In a previous study, we developed a method of imputed functional score (IFS) for SNP association analysis, and applied IFS to analyzing association of hypertension-related traits and SNPs in AGT (angiotensinogen) in a large study (n = 1,426) where power was much enhanced by modeling IFS of SNPs [9]. The findings encouraged us to further incorporate functional information in SNPs in selecting tagSNPs. The current study presents a new method that applies a weighted factor analysis (WFA) approach to combine LD information with SNP-based imputed functional scores (IFS) for tagSNP selection. Pair-wise LD information was analyzed in a manner similar to previously described methods to generate tagSNPs that capture a specified proportion of the total variation of the LD structure [9]. The potential functional importance of SNPs was imputed by extending an existing algorithm developed by our group [7, 11]. The imputed functional score (IFS) was then used to construct a factor pattern to generate a target matrix for Procrustes (oblique) factor rotation analysis. Application of the new method to SNPs in candidate genes resulted in selections of fewer tagSNPs compared with other LD-based methods. This was likely partially due to the oblique rotation that is known to be more suitable for handling higher order LD in SNPs in candidate genes [21]. Further studies are underway to investigate how much of the reduction was due to oblique rotation alone and, more importantly, how to achieve optimal reduction without eliminating key representative SNPs under oblique rotation.

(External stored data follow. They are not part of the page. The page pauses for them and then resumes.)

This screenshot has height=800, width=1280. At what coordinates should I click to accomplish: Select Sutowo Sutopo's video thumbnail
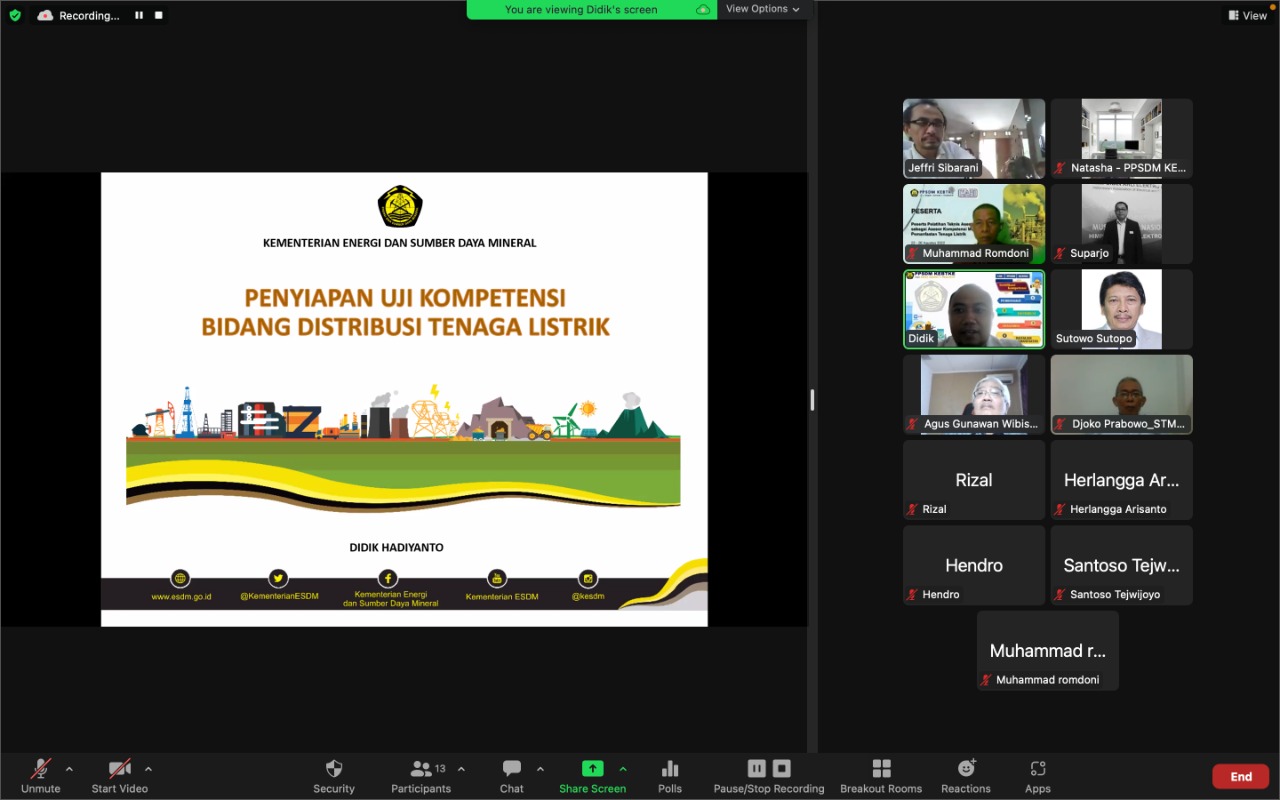[x=1121, y=308]
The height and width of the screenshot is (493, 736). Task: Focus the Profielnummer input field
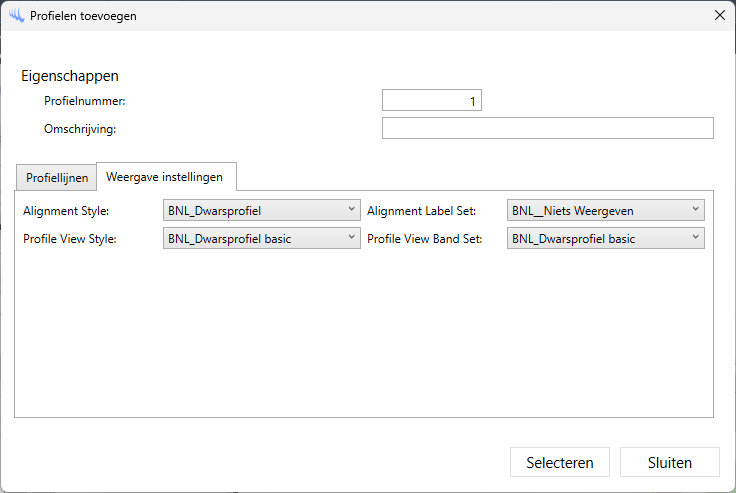432,100
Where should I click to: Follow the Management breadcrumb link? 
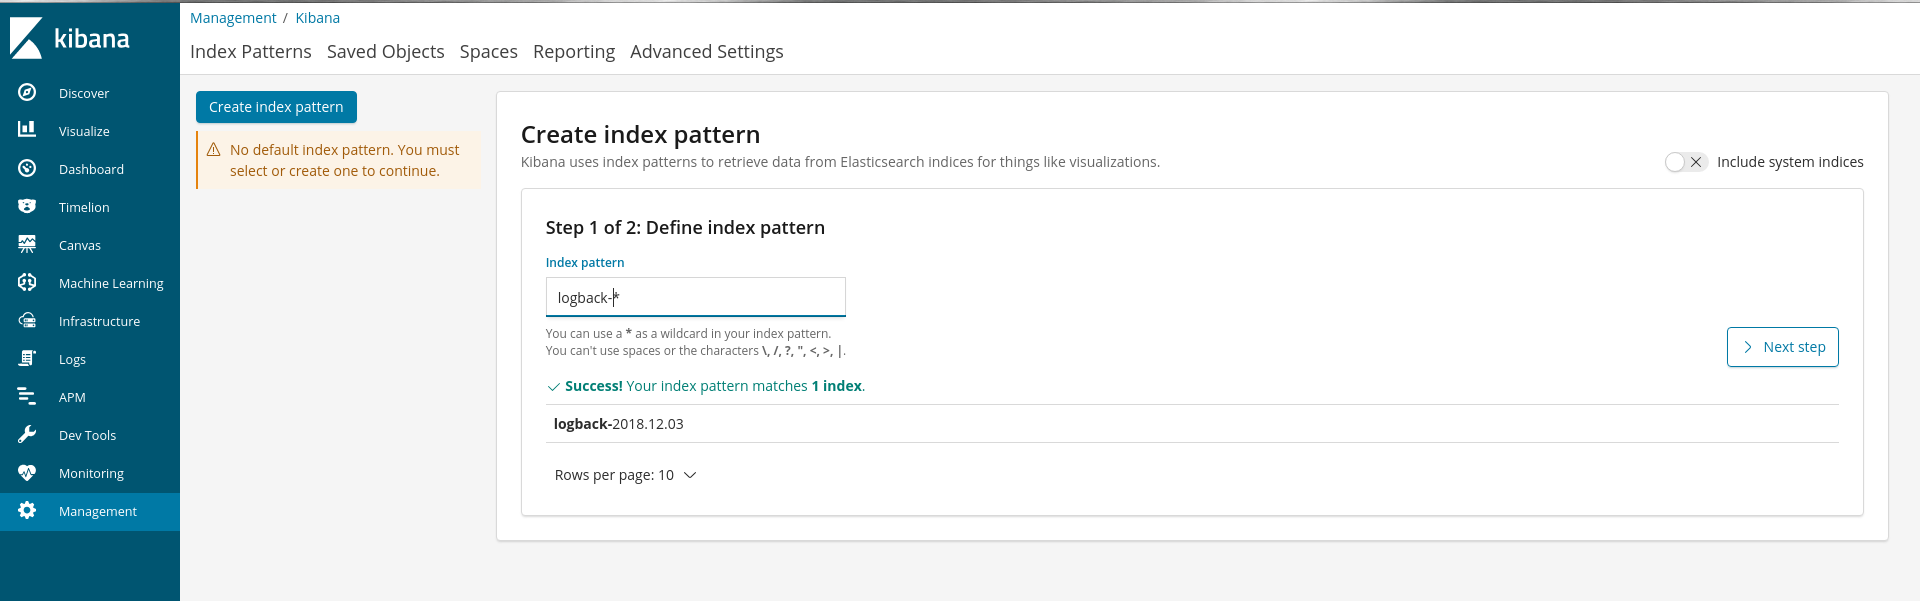coord(233,18)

The SNP functional importance was imputed using SNP sequence information from the National Center for Biotechnology Information (NCBI) database, conservation information from the University of California Santa Clara (UCSC) mouse BLAST-like alignment tool (BLAT), and TFBS information from the TFSEARCH database. Recent bioinformatics studies of promoter SNPs [23] and empirical functional studies of non-coding sequences [12, 13] indicate that the information of conservation and TF binding capacity in flanking sequences can indeed be extended to assess functional potential of variants across the genome in general. However, we are aware that functional information exists beyond these two types, and the method presented is by no means complete. There are many ways to extend the proposed IFS algorithm to be more inclusive and therefore more informative. For example, one may consider using degree of conservation of the flanking sequences of SNPs across more distant species, weight on locations of SNPs (promoter regions, CpG islands, 5′UTRs, translation start/stop sites, splice sites, coding exons, etc.), or model secondary and tertiary structure implication of flanking sequences. As more databases resources become available [22], better tagSNPs selection may be possible by integrating such information with LD structure as we have done by WFA.

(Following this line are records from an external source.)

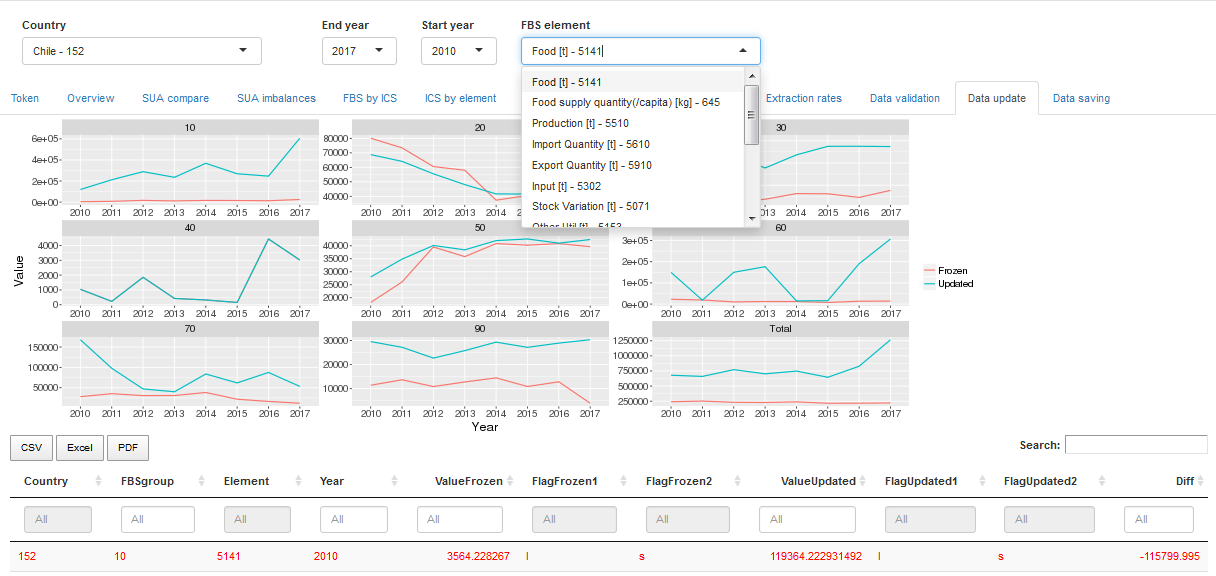The height and width of the screenshot is (576, 1216).
Task: Open the Start year 2010 dropdown
Action: (x=459, y=51)
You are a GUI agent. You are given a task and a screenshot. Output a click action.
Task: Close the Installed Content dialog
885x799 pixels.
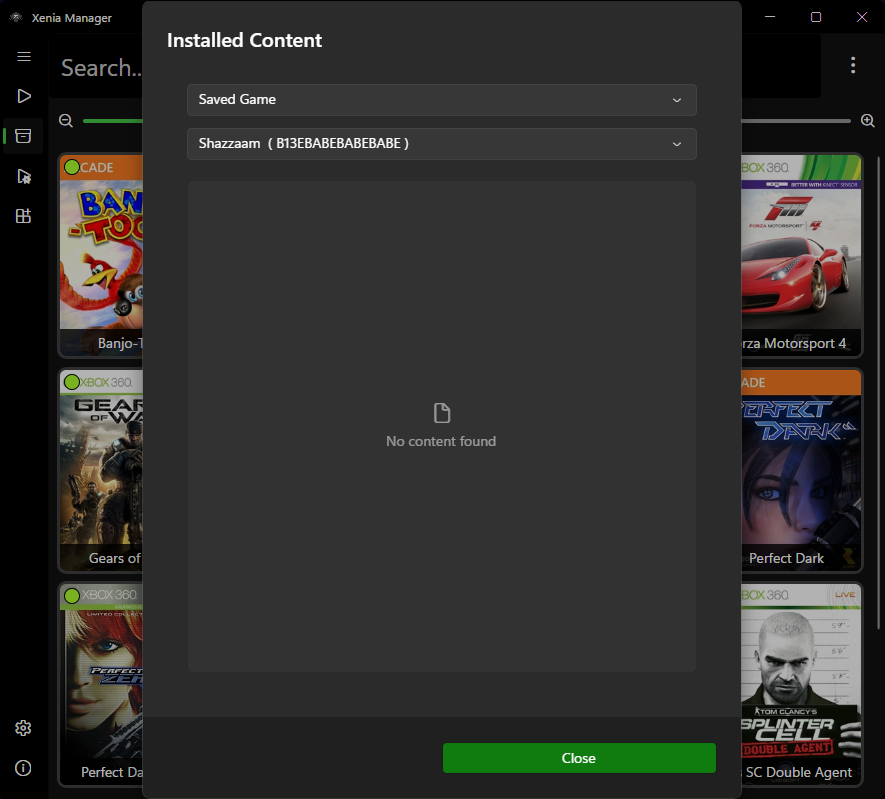tap(578, 758)
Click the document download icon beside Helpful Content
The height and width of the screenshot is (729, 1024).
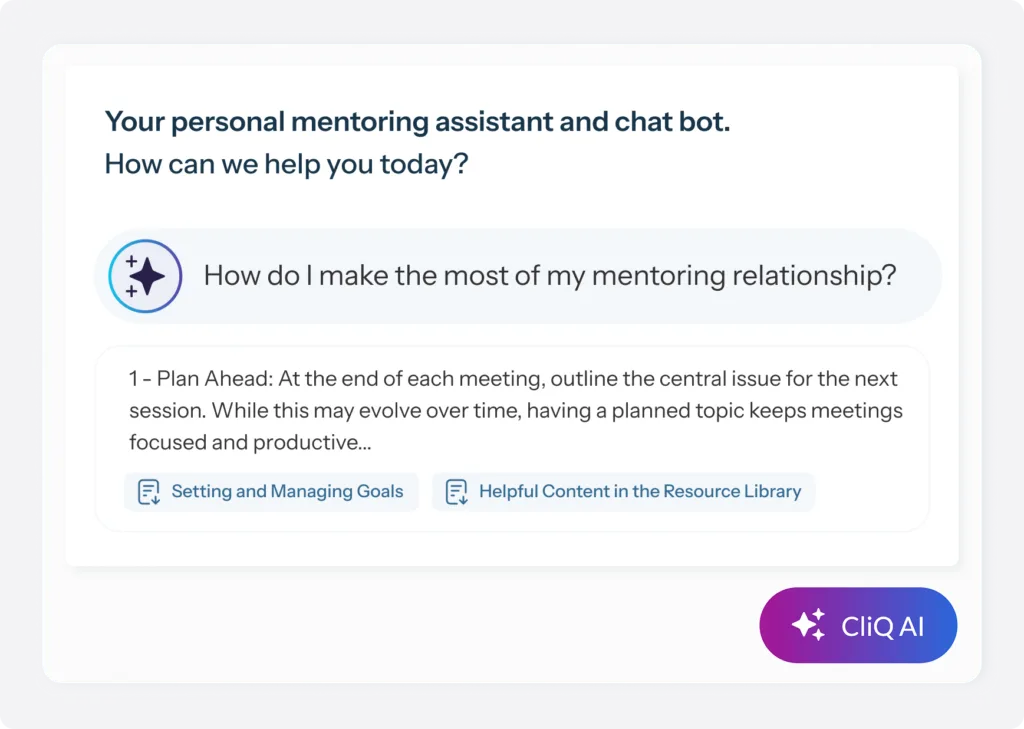pos(456,492)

As expected, the integration of the imputed SNP function into the process of tagSNP selection helped resolve the ambiguity problem where multiple SNPs may appear equally important based on LD information alone. The results from applying the proposed WFA method to SNPs in 129 candidate genes sequenced by the SeattleSNPs PGA were shown. For a wide-range of SNP characteristics, including minor allele frequency, candidate gene size, and explained proportion of variation of LD, selections by the WFA approach were generally more focused on SNPs more likely to have functional importance. Because existing selection programs do not discriminate SNPs known or suspected to have functional significance in a systematic way, this new method provides a utility to allow prioritization of SNPs for genotyping and analysis. This will help studies where highly dense SNPs in candidate regions are likely to yield large pockets of SNPs in perfect LD.

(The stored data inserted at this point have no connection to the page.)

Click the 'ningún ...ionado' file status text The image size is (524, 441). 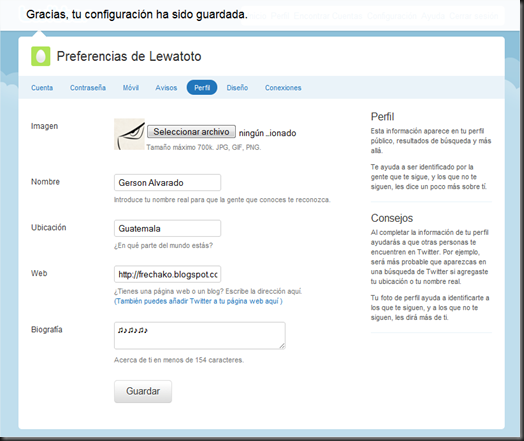tap(267, 133)
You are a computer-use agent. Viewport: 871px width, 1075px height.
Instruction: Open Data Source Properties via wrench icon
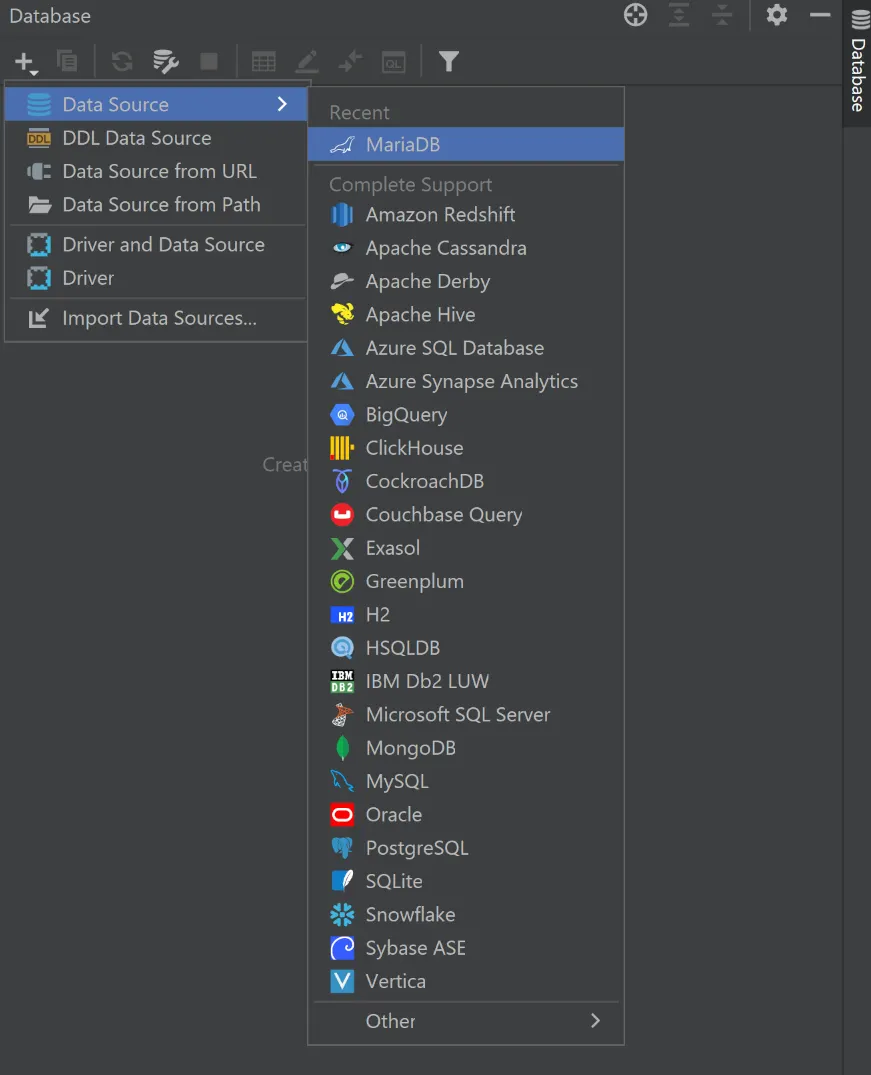[x=166, y=61]
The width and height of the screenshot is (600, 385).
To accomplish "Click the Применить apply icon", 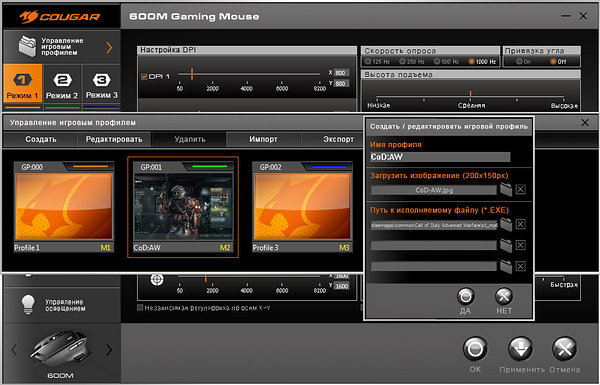I will coord(520,349).
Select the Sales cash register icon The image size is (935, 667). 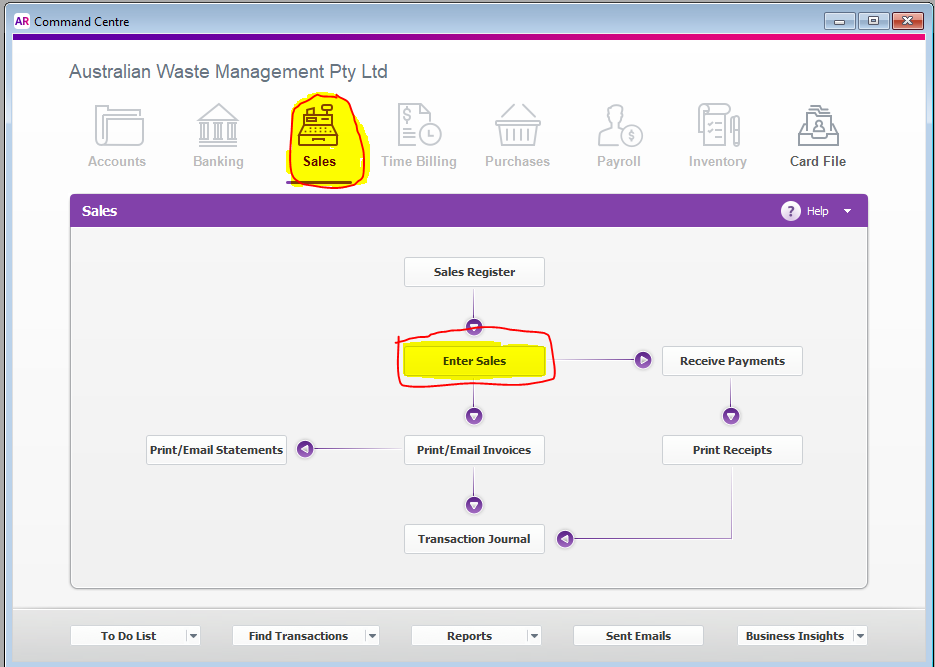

It remains to be seen how the WFA algorithm will perform when applied to very large sets of SNPs (e.g., at the whole-genome level). One of the practical difficulties will be the size of the resulting factor pattern. The genotype data used in the present study consists of an overwhelmingly large number of SNPs in a relatively small number of subjects, which inevitably results in less stable LD estimates in pockets across the genome. This added variability in LD structure may affect the resulting factor rotations. However, the general utility of the new method remains. For example, future strategies could include combining the WFA selection with other methods that assess the genome-wide robustness of LD estimates [23] or means of multi-level selections. Because the target matrix used in the Procrustes rotation is representative of the information associated with each SNP, independent of the LD structure, there are many ways to incorporate this information into the selection process by constructing different factor patterns. As more information is obtained about the functional potential of SNPs, extension of this new WFA approach may lead to more optimal selection of tagSNPs, and consequently more efficient genetic association studies.

Acknowledgement

This research is supported in part by NIH grants R01HL71782 (RHR, VGDR, CCG), K24HL67002 (VGDR), K12RR023249 (LdlF), HG000249 (GS), and an award from the Robert Wood Johnston Foundation (LdlF). The authors have no conflicts of interest to disclose.

References

1.The International HapMap Consortium A haplotype map of the human genome. Nature. 2005;437:1299–1320. doi: 10.1038/nature04226. [DOI] [PMC free article] [PubMed] [Google Scholar]
2.Weber JL, Broman KW. Genotyping for human whole-genome scans: past, present, and future. Adv Genet. 2001;42:77–96. doi: 10.1016/s0065-2660(01)42016-5. [DOI] [PubMed] [Google Scholar]
3.Chakravarti A. Population genetics – making sense out of sequence. Nat Genet. 1999;21:56–60. doi: 10.1038/4482. [DOI] [PubMed] [Google Scholar]
4.Collins FS, Brooks LD, Chakravarti A. A DNA polymorphism discovery resource for research on human genetic variation. Genome Res. 1998;8:1229–1231. doi: 10.1101/gr.8.12.1229. [DOI] [PubMed] [Google Scholar]
5.Risch N, Merikangas K. The future of genetic studies of complex human diseases. Science. 1996;273:1516–1517. doi: 10.1126/science.273.5281.1516. [DOI] [PubMed] [Google Scholar]
6.Nickerson DA, Taylor SL, Fullerton SM, Weiss KM, Clark AG, Stengard JH, Salomaa V, Boerwinkle E, Sing CF. Sequence diversity and large-scale typing of SNPs in the human apolipoprotein E gene. Genome Res. 2000;10:1532–1545. doi: 10.1101/gr.146900. [DOI] [PMC free article] [PubMed] [Google Scholar]
7.Zhao T, Chang LW, McLeod HL, Stormo GD. PromoLign: A database for upstream region analysis and SNPs. Hum Mutat. 2004;23:534–539. doi: 10.1002/humu.20049. [DOI] [PubMed] [Google Scholar]
8.Carlson CS, Eberle MA, Rieder MJ, Yi Q, Kruglyak L, Nickerson DA. Selecting a maximally informative set of single-nucleotide polymorphisms for association analyses using linkage disequilibrium. Am J Hum Genet. 2004;74:106–120. doi: 10.1086/381000. [DOI] [PMC free article] [PubMed] [Google Scholar]
9.Nyholt DR. A simple correction for multiple testing for single-nucleotide polymorphisms in linkage disequilibrium with each other. Am J Hum Genet. 2004;74:765–769. doi: 10.1086/383251. [DOI] [PMC free article] [PubMed] [Google Scholar]
10.The International HapMap Consortium The International HapMap Project. Nature. 2003;426:789–796. doi: 10.1038/nature02168. [DOI] [PubMed] [Google Scholar]
11.Ketkar S: Genetic Association Analysis of Secondary Traits of Hypertension and a Functional Candidate Gene in the HyperGEN Study. GEMS Thesis 2004, Washington University School of Medicine.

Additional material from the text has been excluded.